The malignant neoplasm may arise in the sigmoid colon. Usually, the neoplasm manifests itself with changes in bowel movements. It causes lower stool capability and hematochezia. Moreover, these colon neoplasms tend to metastasize to the liver using portal lymphatic drainage and lung via inferior vena cava.
Surgeons can perform sigmoid hemicolectomy in case of recurrent diverticulitis or any malignancy. It is performed through the ligation of blood vessels, resection of the damaged colon, and creation of an anastomosis between the rectum and descending colon.

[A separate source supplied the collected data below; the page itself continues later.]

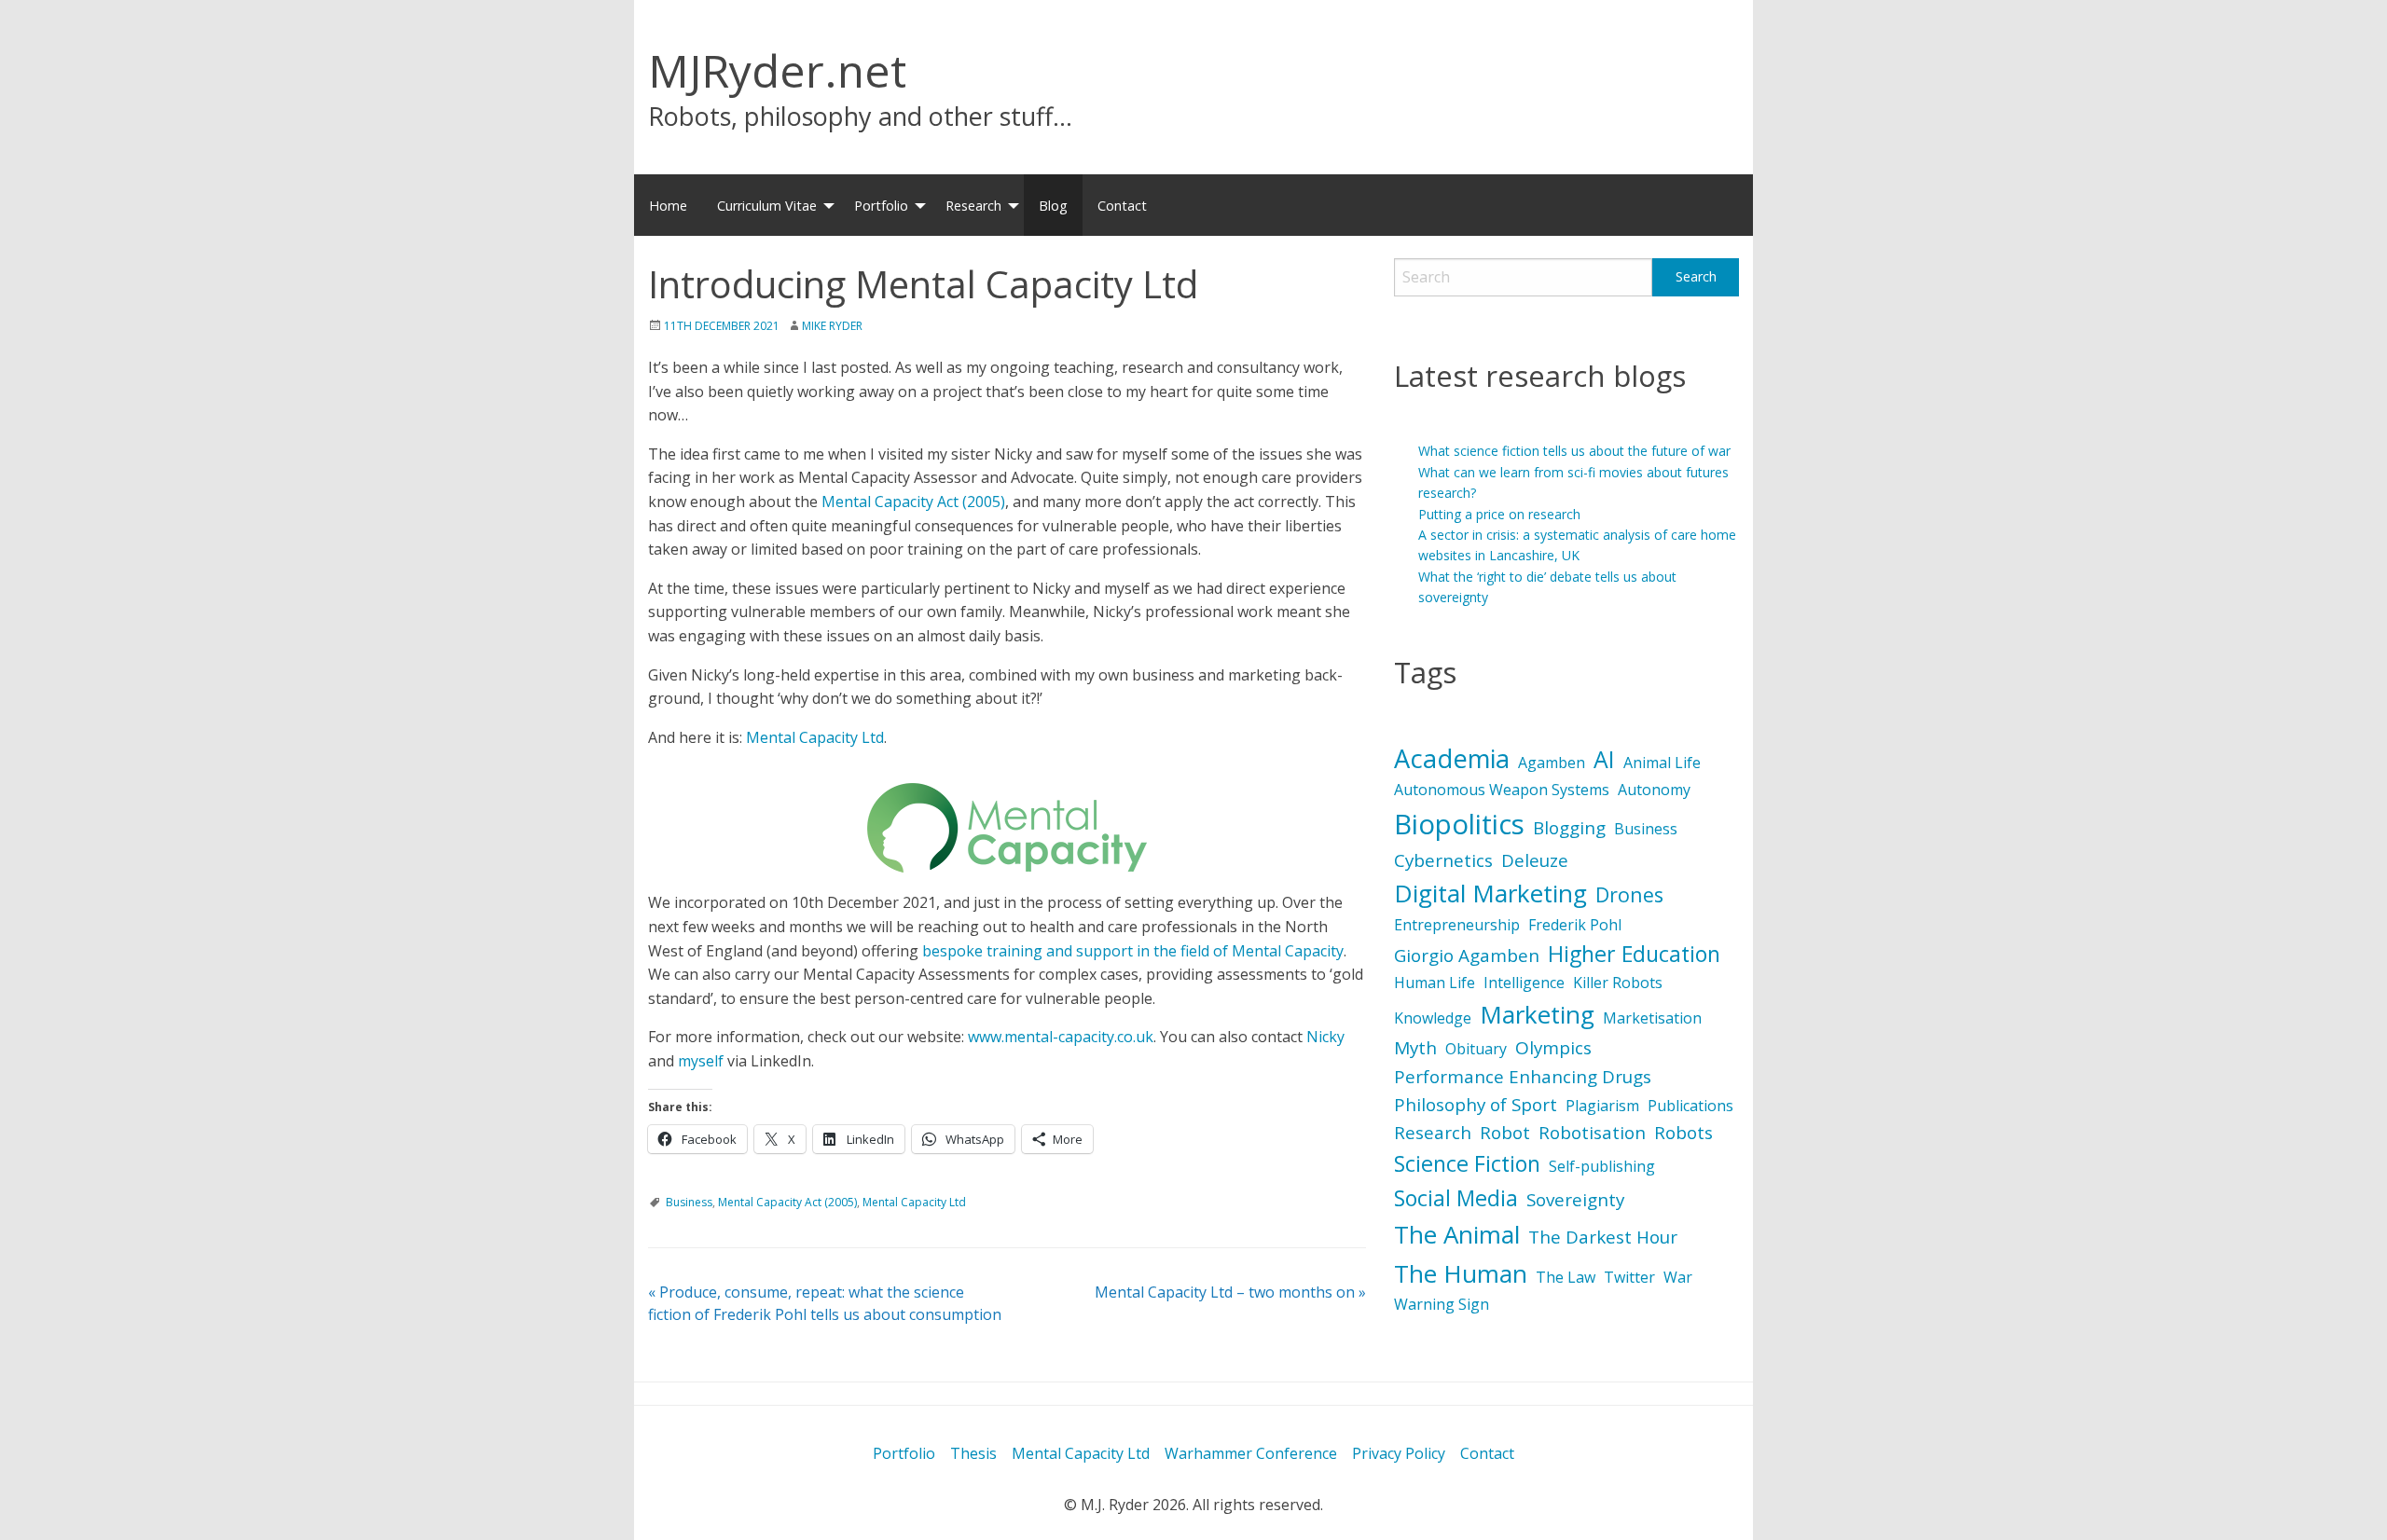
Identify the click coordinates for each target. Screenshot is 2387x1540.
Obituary (1476, 1048)
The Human (1460, 1273)
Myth (1415, 1048)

Surgeons may also perform sigmoid colectomy which is the complete removal of the sigmoid colon. It is usually done in patients with Crohn’s disease, bowel disease, or diverticulitis disease. After the complete resection, surgeons develop anastomosis between the rectum and descending colon to ensure the continuity of the large intestine.
What is sigmoid colon pain?
If you have an associated clinical condition, you might feel pain in the abdominal region. Nausea along with loss of appetite is also seen
Is sigmoidectomy a very painful process?
After undergoing the surgery, you might feel pain in the cut region of the colon. Moreover, flu-like symptoms may also be observed.
What causes inflammation in the sigmoid colon?
Inflammatory Bowel Disease may cause inflammation in the sigmoid colon. Besides this, obstruction in the blood supply to the colon and infections can also be the reason behind an inflamed colon.